(提供:日刊不動産経済通信)不動産経済研究所は、「2024年の首都圏マンション市場予測」を発表した。2万8000戸前後(対22年比5・3%減)となる23年と比べ、10・7%増の3万1000戸と3年ぶりの増加となる見通し。
供給のエリア別の内訳は、都区部1万3000戸(対23年見込み比3・2%増)、都下3000戸(20・0%増)、神奈川7500戸(23・0%増)、埼玉3500戸(25・0%増)、千葉4000戸(±0%)と、千葉県以外のエリアが増加となる見込みである。
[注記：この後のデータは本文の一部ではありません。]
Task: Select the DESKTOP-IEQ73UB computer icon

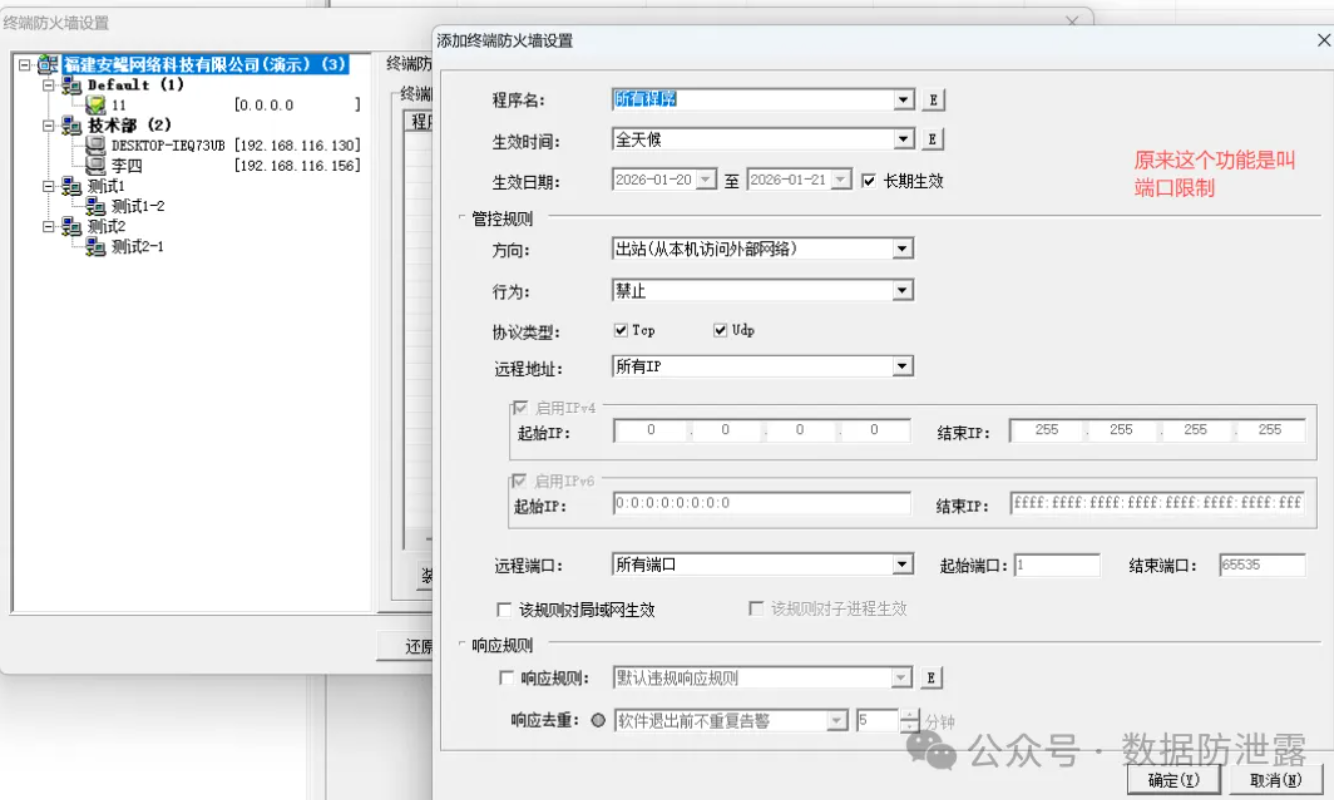Action: [x=95, y=146]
23年1~11月の平均価格は、過去最高値だった22年年間の6288万円と比べ34・0%上昇の8424万円。超高額大型物件や都心の高級タワーマンションなどの供給によって最高値を大幅に更新するのは確実となっている。24年は都区部の高額物件の供給が23年比で減少することから、首都圏全体の価格も下落する見込みである。ただし資材費や用地費は高騰しており、22年との比較では上昇する可能性が高い。商品特性のテーマに大きな変化はなく、太陽光発電などでエネルギーを創出するZEHマンションに注目。物価高などから省エネへの高い関心が続く。
23年年間の供給戸数は、都区部1万2600戸、都下2500戸、神奈川6100戸、埼玉2800戸、千葉4000戸の合計2万8000戸程度を見込んでいる。都区部が16・7%増、都下も5・9%増と伸ばす一方、埼玉県が40・6%減、神奈川県も17・6%減と2ケタ減少する見込みである。また、着工は4月から減少傾向にあり、1~10月の着工戸数は前年同期比1・0%減の4万2679戸となっている。エリア別では東京都2万1846戸(前年同期比9・6%減)、神奈川県1万1952戸(26・2%増)、埼玉県4626戸(3・1%減)、千葉県4255戸(9・7%減)と神奈川県が2ケタ増となったものの、その他のエリアはいずれも減少している。また在庫は11月末現在で前年同月比5・2%減の4815戸と減少しており、年末在庫は5000戸台にとどまる可能性が大きい。
今後の首都圏マンションは、価格の高騰や住宅ローン金利の上昇といった懸念材料はあるものの、都区部や近郊エリア、その周辺の都市中心部などで超高層・大型案件が数多く控えており、それらのけん引によって市場が活性化されそうだ。